Четыре времени жизни | страница 125
Поскольку я не окончательная дура, то, конечно, я сравнила цены. Есть переводчики и за 500 рублей лист, и даже за 300. Но что-то мне подсказывает, что те, которые за 300 – это бесплатный автоматизированный перевод через Лингво, Гугл и им подобные сервисы. То есть, на Амазоне потом обхохочутся: «Человек Две пьесы Кружева Выдалбливают Домашние продукты Отбеливание пупка».
Короче, я вся измучилась за ночь двумя вопросами:
• откуда простые российские графоманы берут по полмиллиона за перевод книги?
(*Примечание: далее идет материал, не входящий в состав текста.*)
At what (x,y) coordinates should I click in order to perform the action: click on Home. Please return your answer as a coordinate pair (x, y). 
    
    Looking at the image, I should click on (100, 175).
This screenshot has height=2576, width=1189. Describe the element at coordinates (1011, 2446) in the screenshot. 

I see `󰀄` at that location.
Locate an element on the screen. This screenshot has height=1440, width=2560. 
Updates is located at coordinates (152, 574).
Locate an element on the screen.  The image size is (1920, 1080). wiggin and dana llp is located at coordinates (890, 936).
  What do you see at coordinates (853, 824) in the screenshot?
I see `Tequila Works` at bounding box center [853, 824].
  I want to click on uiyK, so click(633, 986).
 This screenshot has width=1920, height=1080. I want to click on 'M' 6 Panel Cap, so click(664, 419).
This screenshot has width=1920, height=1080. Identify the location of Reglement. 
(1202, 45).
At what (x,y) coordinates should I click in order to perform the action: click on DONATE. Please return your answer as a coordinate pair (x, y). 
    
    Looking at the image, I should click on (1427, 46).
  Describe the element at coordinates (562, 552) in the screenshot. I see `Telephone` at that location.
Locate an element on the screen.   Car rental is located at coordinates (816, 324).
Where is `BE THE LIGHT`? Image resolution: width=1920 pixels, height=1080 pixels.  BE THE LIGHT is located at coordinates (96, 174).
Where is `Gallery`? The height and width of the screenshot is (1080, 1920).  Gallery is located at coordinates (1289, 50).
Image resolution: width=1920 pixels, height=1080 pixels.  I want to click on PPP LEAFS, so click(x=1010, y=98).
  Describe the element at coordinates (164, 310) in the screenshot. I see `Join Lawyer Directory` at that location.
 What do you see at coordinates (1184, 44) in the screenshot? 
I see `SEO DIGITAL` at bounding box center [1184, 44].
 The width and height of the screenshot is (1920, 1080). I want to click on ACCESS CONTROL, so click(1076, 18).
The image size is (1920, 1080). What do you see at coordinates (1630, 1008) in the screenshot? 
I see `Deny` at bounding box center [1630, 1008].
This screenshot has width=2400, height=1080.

• что мне делать, чтобы втиснуть в свою жизнь хоть что-то ещё, кроме как работать и спать?
«Пытаться понять, как сильно я тебя люблю, всё равно что пытаться представить себе размеры вселенной», – говорит Молли её отец. Сегодня как-то так всё сложилось, что меня эта фраза размазала окончательно. Потому что именно сегодня мне не хватает папы. Не хватает того, кто скажет: не плачь, я рядом, не беспокойся ни о чём, на хлеб я всегда заработаю. Маме было пятьдесят три года, когда её в очередной раз унизили на работе, куда она пришла после очередного сокращения. Она плакала так горько, как умеют плакать только дети и несправедливо обиженные люди. Папа посмотрел на это и сказал: Саша, увольняйся, что я вас не прокормлю? И прокормил. Саша уволилась за два года до пенсии и сидела дома. Через полгода маму отпустило, она успокоилась, расцвела и стала улыбаться. Отец работал на трёх работах, собирал и сдавал бутылки, в выходные (два через два) пахал на даче. Он никогда не жаловался и не ныл, этим я точно не в него. Плачущим отца я видела один раз и украдкой, после похорон деда. Батя никогда не был слабым, даже когда ломал рёбра, сбегал с больницы после аппендицита или умирал от рака. Мне ужасно его не хватает, чтобы он просто протянул мне в тёмном коридоре корягу и сунул на прощание перед отъездом деньги на троллейбус. Есть дни, когда ты физически больше не можешь без стены, за которую можно спрятаться.
«Molly's Game»
9/10
Ща. Токо отдышусь
Вчера был адок, сегодня ад, а завтра адище. Для человека, который имеет к вечеру на телефоне 300 шагов, увидеть цифру в 4000 – верный признак к больным ногам на следующее утро. Итак, где я была. Встала в шесть (чуть не умерла уже на этом этапе), в 8:30 наворачивала круги у кое-какой администрации; в 9 совещание, в 10 в офисе, закинулась в столовке быстро яичницей (потому что дома завтракаю только в выходные), совершила три подвига с бумагами и поскакала в гимназию. Там находили ещё сколько-то, разругались с архитекторами, нашли решение, сфотала котика, обнаружила у Пушкина в руке волшебную палочку, поскакала на съёмки в Стрижи. Там сделали постановку сцены: откуда, куда, кто, что – закончили, группа разошлась дальше по локации, а я поскакала в офис. Пока доскакала, встретила сгоревшую на Пискунова машину, аварию на Красноярскую, чрезвычайно милую женщину-таксиста, которая очень вежливо и тактично говорила другим водителям «куда ты едешь, тварь», «езжай паси баранов в своих горах», «чтобы вы все подохли» и тому подобное. Если бы не ключи от квартиры, которые срочно нужно было вернуть в офис, потому что срывался показ для клиента, я бы вышла на середине маршрута и поехала на другом такси. Мне хотелось закрыть уши и кричать, как это делают маленькие дети. Фу, отвратительное нацистское поведение. Потом я работала до восьми и долго тряслась на улице в ожидании машины уже домой. Жрать с прошлой недели нечего. Горячую воду так и не дали. Я лежу тряпочкой на стуле.